Exercise directions |
The lines to copy run from the one containing "Open iTunes from the dock" to the last line of the entries; output those lines exactly and only them, without pictures.

Working data |
------------------------------------------------------------------------

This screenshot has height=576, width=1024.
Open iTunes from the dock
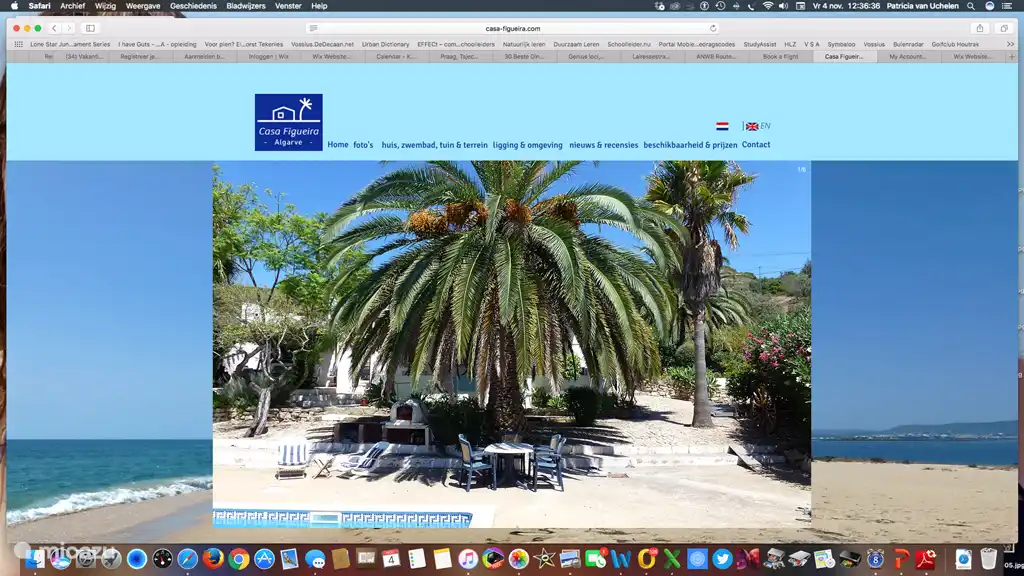468,559
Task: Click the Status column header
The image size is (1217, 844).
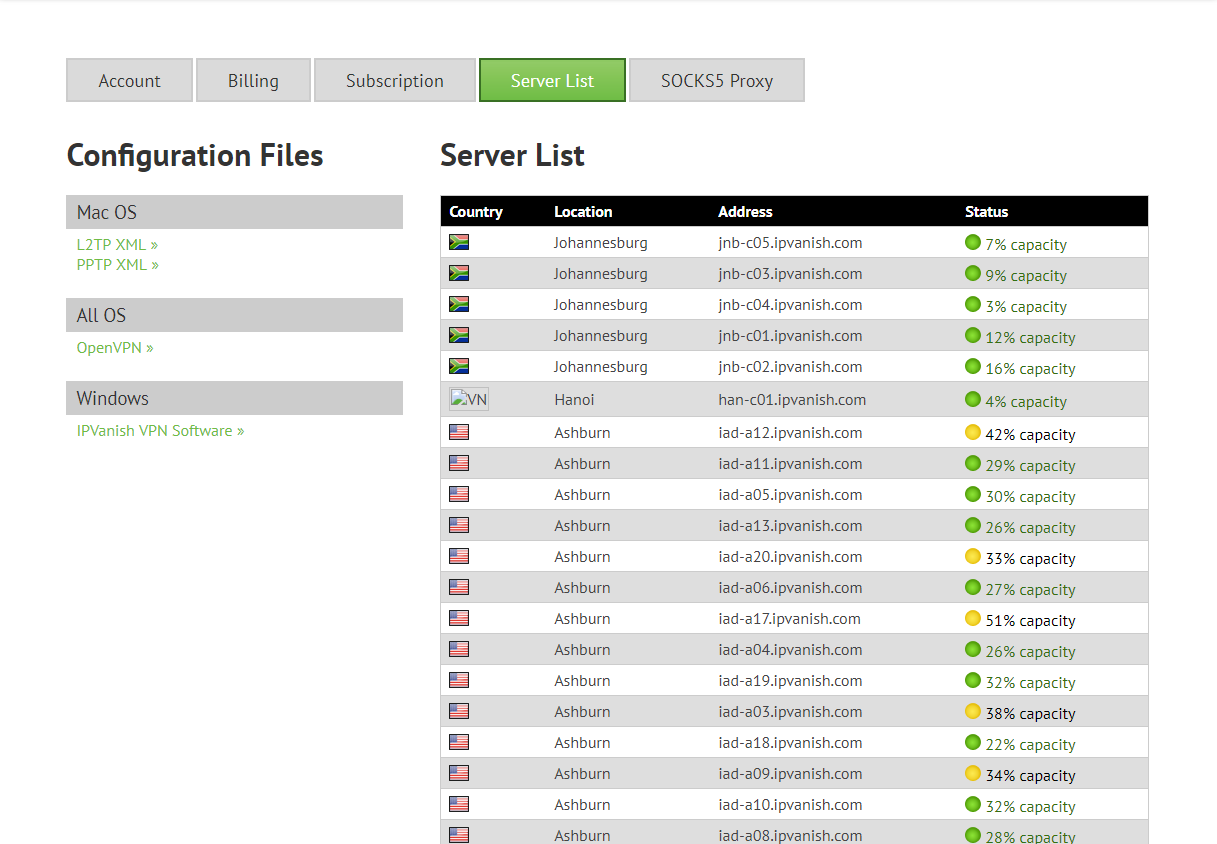Action: click(x=986, y=211)
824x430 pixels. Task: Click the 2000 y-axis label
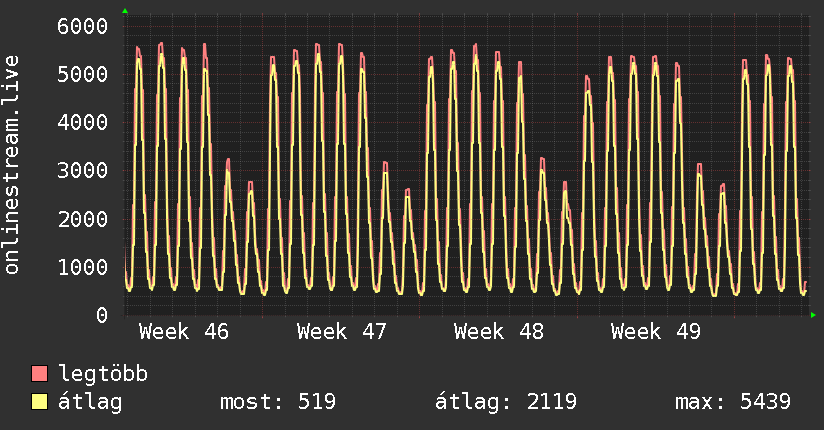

------------------------------------------------------------------------

The completed task |
Open iTunes from the dock
468,559
Task: Click the Status column header
The image size is (1217, 844).
Action: click(x=986, y=211)
824x430 pixels. Task: Click the 2000 y-axis label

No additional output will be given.